Aucun appel, aucune lettre, aucun fax n’est arrivé de Madrid ce mardi 28 juillet 2026. C’est ce qu’a assuré Jan-Christian Dreesen, président du directoire du Bayern Munich, lors d’un événement au PresseClub München, écartant ainsi les spéculations autour d’un possible transfert de Michael Olise au Real Madrid.
Un démenti chiffré
Interrogé sur le nombre de sollicitations reçues du club madrilène, Dreesen a répondu en souriant : « Zéro. » Il a précisé n’avoir reçu « ni lettre, ni fax, ni mail » de la part du Real Madrid. Le dirigeant bavarois s’est dit « étonné de tout ce qui peut circuler alors qu’on sait soi-même où est la vérité ». Selon lui, l’ailier français resterait « bien sûr » au Bayern la saison prochaine.

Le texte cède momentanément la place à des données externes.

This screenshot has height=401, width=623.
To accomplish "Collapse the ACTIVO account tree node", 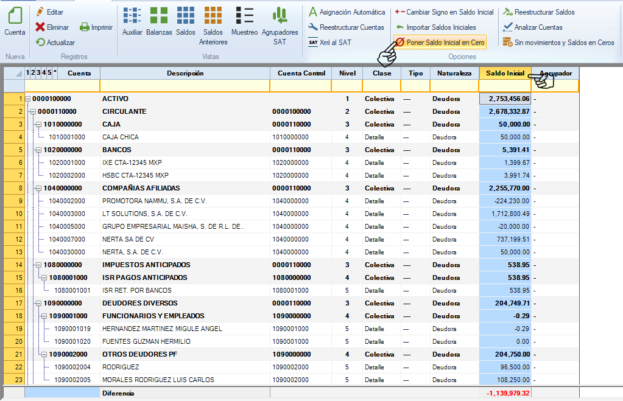I will [x=28, y=99].
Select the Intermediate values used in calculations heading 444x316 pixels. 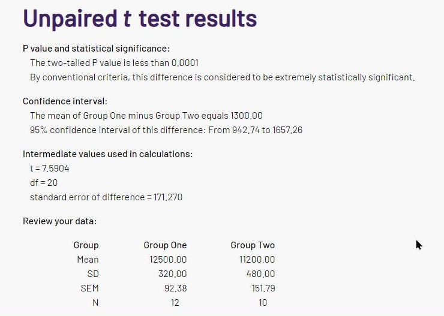107,154
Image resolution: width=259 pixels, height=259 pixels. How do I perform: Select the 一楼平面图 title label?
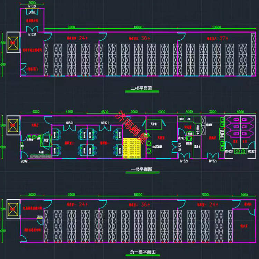[141, 170]
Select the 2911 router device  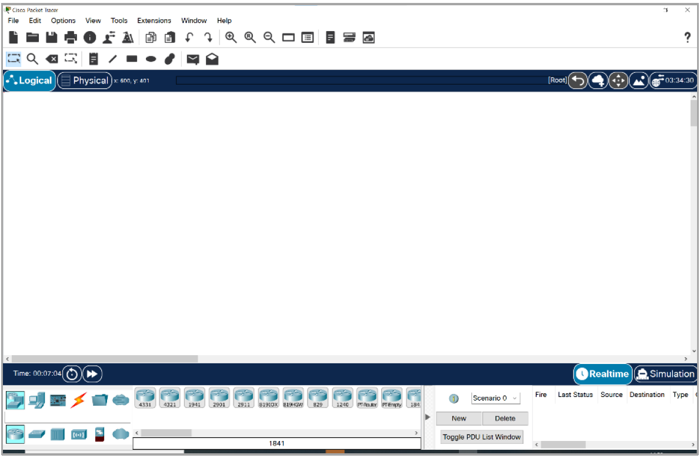[244, 398]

Les rumeurs avaient pris de l’ampleur ces dernières semaines, après que le journal sportif français L’Équipe a consacré sa une à un possible départ vers le club espagnol. Une autre spéculation avançait que le joueur aurait exprimé un souhait de changement d’air pendant la Coupe du monde.

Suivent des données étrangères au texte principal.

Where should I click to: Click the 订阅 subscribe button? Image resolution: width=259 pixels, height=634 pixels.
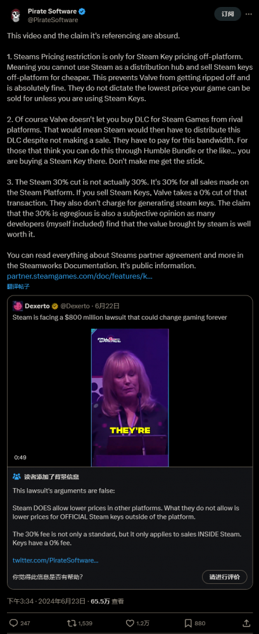point(228,14)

Un attachement affiché en interne
Dreesen a également raconté avoir été interrogé à de multiples reprises sur ce dossier par son entourage personnel, curieux de savoir si le joueur de 24 ans pourrait finalement quitter la Bavière pour l’Espagne. Il a souligné que, malgré une valeur marchande d’Olise estimée à environ 170 millions d’euros après le Mondial, personne dans son entourage n’aurait suggéré de le vendre à ce prix — un signe, selon lui, du fort attachement des supporters au joueur. Le club munichois avait déjà par le passé qualifié Olise d’intransférable. Son contrat court jusqu’au 30 juin 2029.

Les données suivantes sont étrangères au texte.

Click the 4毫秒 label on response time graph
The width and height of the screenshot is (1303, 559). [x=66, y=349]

Une progression fulgurante depuis son arrivée
Recruté à l’été 2024 en provenance de Crystal Palace pour environ 55 millions d’euros, Olise s’est rapidement imposé comme l’un des cadres de l’équipe entraînée par Vincent Kompany. Ses statistiques ont grimpé lors de la saison écoulée : 25 buts et 28 passes décisives en 57 matchs officiels, contre 17 buts et 18 passes décisives en 50 matchs la saison précédente. Une progression qui a contribué à faire grimper sa cote sur le marché des transferts, quadruplée en deux ans par rapport à son prix d’achat initial.